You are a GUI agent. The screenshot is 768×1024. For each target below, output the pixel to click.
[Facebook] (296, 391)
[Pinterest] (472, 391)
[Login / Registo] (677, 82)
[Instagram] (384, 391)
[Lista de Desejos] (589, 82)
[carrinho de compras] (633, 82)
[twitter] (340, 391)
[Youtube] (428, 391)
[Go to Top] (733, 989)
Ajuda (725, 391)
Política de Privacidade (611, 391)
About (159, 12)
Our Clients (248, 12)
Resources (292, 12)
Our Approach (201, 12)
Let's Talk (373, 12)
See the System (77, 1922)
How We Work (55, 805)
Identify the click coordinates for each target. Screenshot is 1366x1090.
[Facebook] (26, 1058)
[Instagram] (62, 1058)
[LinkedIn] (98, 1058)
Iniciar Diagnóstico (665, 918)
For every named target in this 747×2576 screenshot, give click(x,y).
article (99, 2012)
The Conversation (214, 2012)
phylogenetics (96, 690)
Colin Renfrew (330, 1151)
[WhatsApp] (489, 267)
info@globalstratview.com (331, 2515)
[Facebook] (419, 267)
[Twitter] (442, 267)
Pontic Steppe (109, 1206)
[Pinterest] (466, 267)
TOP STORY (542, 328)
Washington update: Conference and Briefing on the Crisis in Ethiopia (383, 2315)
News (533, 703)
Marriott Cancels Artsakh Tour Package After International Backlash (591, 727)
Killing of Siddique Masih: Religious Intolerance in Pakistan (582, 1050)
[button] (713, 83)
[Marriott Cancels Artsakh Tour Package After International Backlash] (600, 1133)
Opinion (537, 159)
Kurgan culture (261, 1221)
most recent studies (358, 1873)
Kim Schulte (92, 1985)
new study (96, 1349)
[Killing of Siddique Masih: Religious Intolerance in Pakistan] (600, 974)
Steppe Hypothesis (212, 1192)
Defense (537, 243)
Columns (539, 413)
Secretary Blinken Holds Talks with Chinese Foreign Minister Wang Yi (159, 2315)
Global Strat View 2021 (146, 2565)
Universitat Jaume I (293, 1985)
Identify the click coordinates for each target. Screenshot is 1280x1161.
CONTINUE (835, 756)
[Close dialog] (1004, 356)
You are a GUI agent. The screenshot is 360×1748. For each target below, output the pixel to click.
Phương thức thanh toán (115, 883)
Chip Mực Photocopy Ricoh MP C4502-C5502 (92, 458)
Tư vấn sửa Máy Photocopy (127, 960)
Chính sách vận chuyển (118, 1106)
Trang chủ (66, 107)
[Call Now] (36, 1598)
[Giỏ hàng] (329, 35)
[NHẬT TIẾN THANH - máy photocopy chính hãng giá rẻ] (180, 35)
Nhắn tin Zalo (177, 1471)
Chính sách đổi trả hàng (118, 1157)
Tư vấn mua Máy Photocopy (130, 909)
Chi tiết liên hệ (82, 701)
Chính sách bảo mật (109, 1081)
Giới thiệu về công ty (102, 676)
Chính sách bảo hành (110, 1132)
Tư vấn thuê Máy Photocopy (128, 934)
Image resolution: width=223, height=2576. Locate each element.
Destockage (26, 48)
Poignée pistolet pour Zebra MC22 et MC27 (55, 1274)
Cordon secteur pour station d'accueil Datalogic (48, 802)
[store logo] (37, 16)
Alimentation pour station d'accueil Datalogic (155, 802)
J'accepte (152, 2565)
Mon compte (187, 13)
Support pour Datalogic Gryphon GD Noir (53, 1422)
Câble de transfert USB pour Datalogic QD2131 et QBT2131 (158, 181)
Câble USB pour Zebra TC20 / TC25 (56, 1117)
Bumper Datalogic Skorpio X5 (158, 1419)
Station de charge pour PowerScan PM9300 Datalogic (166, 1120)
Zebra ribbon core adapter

━━━

**Exercise brief:** List every line from the records above that contains the string "After", and copy each one in full.

**Answer to the task:**
Marriott Cancels Artsakh Tour Package After International Backlash (591, 727)
[Marriott Cancels Artsakh Tour Package After International Backlash] (600, 1133)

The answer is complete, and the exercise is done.